Start to finish, return the listing exactly as written.

Input data →
== Segment start ==
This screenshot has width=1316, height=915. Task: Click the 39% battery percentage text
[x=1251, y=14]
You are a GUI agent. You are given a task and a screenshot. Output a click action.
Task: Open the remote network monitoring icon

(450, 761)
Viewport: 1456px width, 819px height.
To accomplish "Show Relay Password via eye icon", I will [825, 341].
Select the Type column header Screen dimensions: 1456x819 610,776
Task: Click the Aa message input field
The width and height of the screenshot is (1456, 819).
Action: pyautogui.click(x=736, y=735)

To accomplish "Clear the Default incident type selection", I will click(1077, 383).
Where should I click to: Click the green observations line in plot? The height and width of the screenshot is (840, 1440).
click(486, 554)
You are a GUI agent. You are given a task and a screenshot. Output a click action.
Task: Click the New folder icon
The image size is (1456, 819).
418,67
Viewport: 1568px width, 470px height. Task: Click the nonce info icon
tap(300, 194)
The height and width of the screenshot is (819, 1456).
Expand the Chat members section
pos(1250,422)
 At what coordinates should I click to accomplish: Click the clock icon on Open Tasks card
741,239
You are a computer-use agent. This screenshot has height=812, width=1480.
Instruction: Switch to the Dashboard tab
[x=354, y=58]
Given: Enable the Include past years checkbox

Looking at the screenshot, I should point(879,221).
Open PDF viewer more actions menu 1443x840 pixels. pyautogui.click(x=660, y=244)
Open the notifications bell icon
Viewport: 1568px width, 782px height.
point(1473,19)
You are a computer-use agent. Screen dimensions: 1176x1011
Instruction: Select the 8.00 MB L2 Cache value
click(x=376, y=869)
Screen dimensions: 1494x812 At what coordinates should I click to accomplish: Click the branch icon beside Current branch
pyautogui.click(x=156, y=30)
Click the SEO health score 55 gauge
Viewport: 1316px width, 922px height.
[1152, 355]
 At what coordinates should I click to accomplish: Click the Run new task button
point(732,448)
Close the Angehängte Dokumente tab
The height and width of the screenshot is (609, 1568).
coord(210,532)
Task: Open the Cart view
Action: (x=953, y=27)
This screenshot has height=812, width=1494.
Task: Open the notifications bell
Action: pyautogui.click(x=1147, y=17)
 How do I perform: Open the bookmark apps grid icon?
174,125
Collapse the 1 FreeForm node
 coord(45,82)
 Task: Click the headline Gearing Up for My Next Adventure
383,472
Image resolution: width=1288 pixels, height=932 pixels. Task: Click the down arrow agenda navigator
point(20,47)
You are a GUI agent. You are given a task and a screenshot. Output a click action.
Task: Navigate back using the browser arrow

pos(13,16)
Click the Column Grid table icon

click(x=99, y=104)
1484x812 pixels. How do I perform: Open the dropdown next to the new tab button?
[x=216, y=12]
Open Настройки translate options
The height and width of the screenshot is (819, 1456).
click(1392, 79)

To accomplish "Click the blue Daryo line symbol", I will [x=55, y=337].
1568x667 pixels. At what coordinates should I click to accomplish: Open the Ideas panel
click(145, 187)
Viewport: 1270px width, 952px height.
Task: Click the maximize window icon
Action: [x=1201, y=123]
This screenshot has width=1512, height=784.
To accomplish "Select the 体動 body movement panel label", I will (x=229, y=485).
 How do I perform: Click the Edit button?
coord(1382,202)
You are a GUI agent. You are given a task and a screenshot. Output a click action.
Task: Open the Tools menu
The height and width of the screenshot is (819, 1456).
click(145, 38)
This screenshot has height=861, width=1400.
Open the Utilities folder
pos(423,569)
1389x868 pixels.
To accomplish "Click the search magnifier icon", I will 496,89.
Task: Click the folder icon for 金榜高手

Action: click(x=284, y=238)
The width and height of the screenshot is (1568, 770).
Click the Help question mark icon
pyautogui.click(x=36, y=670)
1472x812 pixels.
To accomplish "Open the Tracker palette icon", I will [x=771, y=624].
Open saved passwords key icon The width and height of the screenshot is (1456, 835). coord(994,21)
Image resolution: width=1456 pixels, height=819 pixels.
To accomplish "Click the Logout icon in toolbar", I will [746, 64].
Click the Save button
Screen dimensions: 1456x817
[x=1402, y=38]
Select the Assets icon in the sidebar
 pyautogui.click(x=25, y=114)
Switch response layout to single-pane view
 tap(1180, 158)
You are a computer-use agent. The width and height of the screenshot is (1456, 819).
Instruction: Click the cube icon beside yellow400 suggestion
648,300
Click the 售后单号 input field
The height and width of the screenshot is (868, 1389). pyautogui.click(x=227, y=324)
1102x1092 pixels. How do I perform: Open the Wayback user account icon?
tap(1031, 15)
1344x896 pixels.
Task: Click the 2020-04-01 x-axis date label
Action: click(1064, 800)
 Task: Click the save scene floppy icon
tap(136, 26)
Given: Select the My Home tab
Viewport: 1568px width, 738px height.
== Segment end ==
Answer to the problem →
This screenshot has width=1316, height=915. Task: Click the 39% battery percentage text
[x=1251, y=14]
You are a GUI agent. You are given a task and a screenshot. Output a click action.
Task: Open the remote network monitoring icon

(450, 761)
Viewport: 1456px width, 819px height.
To accomplish "Show Relay Password via eye icon", I will [825, 341].
Select the Type column header Screen dimensions: 1456x819 610,776
Task: Click the Aa message input field
The width and height of the screenshot is (1456, 819).
Action: pyautogui.click(x=736, y=735)

To accomplish "Clear the Default incident type selection", I will click(1077, 383).
Where should I click to: Click the green observations line in plot? The height and width of the screenshot is (840, 1440).
click(486, 554)
You are a GUI agent. You are given a task and a screenshot. Output a click action.
Task: Click the New folder icon
The image size is (1456, 819).
418,67
Viewport: 1568px width, 470px height. Task: Click the nonce info icon
tap(300, 194)
The height and width of the screenshot is (819, 1456).
Expand the Chat members section
pos(1250,422)
 At what coordinates should I click to accomplish: Click the clock icon on Open Tasks card
741,239
You are a computer-use agent. This screenshot has height=812, width=1480.
Instruction: Switch to the Dashboard tab
[x=354, y=58]
Given: Enable the Include past years checkbox

Looking at the screenshot, I should point(879,221).
Open PDF viewer more actions menu 1443x840 pixels. pyautogui.click(x=660, y=244)
Open the notifications bell icon
Viewport: 1568px width, 782px height.
point(1473,19)
You are a computer-use agent. Screen dimensions: 1176x1011
Instruction: Select the 8.00 MB L2 Cache value
click(x=376, y=869)
Screen dimensions: 1494x812 At what coordinates should I click to accomplish: Click the branch icon beside Current branch
pyautogui.click(x=156, y=30)
Click the SEO health score 55 gauge
Viewport: 1316px width, 922px height.
[1152, 355]
 At what coordinates should I click to accomplish: Click the Run new task button
point(732,448)
Close the Angehängte Dokumente tab
The height and width of the screenshot is (609, 1568).
coord(210,532)
Task: Open the Cart view
Action: (x=953, y=27)
This screenshot has height=812, width=1494.
Task: Open the notifications bell
Action: pyautogui.click(x=1147, y=17)
 How do I perform: Open the bookmark apps grid icon?
174,125
Collapse the 1 FreeForm node
 coord(45,82)
 Task: Click the headline Gearing Up for My Next Adventure
383,472
Image resolution: width=1288 pixels, height=932 pixels. Task: Click the down arrow agenda navigator
point(20,47)
You are a GUI agent. You are given a task and a screenshot. Output a click action.
Task: Navigate back using the browser arrow

pos(13,16)
Click the Column Grid table icon

click(x=99, y=104)
1484x812 pixels. How do I perform: Open the dropdown next to the new tab button?
[x=216, y=12]
Open Настройки translate options
The height and width of the screenshot is (819, 1456).
click(1392, 79)

To accomplish "Click the blue Daryo line symbol", I will [x=55, y=337].
1568x667 pixels. At what coordinates should I click to accomplish: Open the Ideas panel
click(145, 187)
Viewport: 1270px width, 952px height.
Task: Click the maximize window icon
Action: [x=1201, y=123]
This screenshot has width=1512, height=784.
To accomplish "Select the 体動 body movement panel label", I will (x=229, y=485).
 How do I perform: Click the Edit button?
coord(1382,202)
You are a GUI agent. You are given a task and a screenshot. Output a click action.
Task: Open the Tools menu
The height and width of the screenshot is (819, 1456).
click(145, 38)
This screenshot has height=861, width=1400.
Open the Utilities folder
pos(423,569)
1389x868 pixels.
To accomplish "Click the search magnifier icon", I will 496,89.
Task: Click the folder icon for 金榜高手

Action: click(x=284, y=238)
The width and height of the screenshot is (1568, 770).
Click the Help question mark icon
pyautogui.click(x=36, y=670)
1472x812 pixels.
To accomplish "Open the Tracker palette icon", I will [x=771, y=624].
Open saved passwords key icon The width and height of the screenshot is (1456, 835). coord(994,21)
Image resolution: width=1456 pixels, height=819 pixels.
To accomplish "Click the Logout icon in toolbar", I will [746, 64].
Click the Save button
Screen dimensions: 1456x817
[x=1402, y=38]
Select the Assets icon in the sidebar
 pyautogui.click(x=25, y=114)
Switch response layout to single-pane view
 tap(1180, 158)
You are a computer-use agent. The width and height of the screenshot is (1456, 819).
Instruction: Click the cube icon beside yellow400 suggestion
648,300
Click the 售后单号 input field
The height and width of the screenshot is (868, 1389). pyautogui.click(x=227, y=324)
1102x1092 pixels. How do I perform: Open the Wayback user account icon?
tap(1031, 15)
1344x896 pixels.
Task: Click the 2020-04-01 x-axis date label
Action: click(1064, 800)
 Task: Click the save scene floppy icon
tap(136, 26)
Given: Select the My Home tab
Viewport: 1568px width, 738px height.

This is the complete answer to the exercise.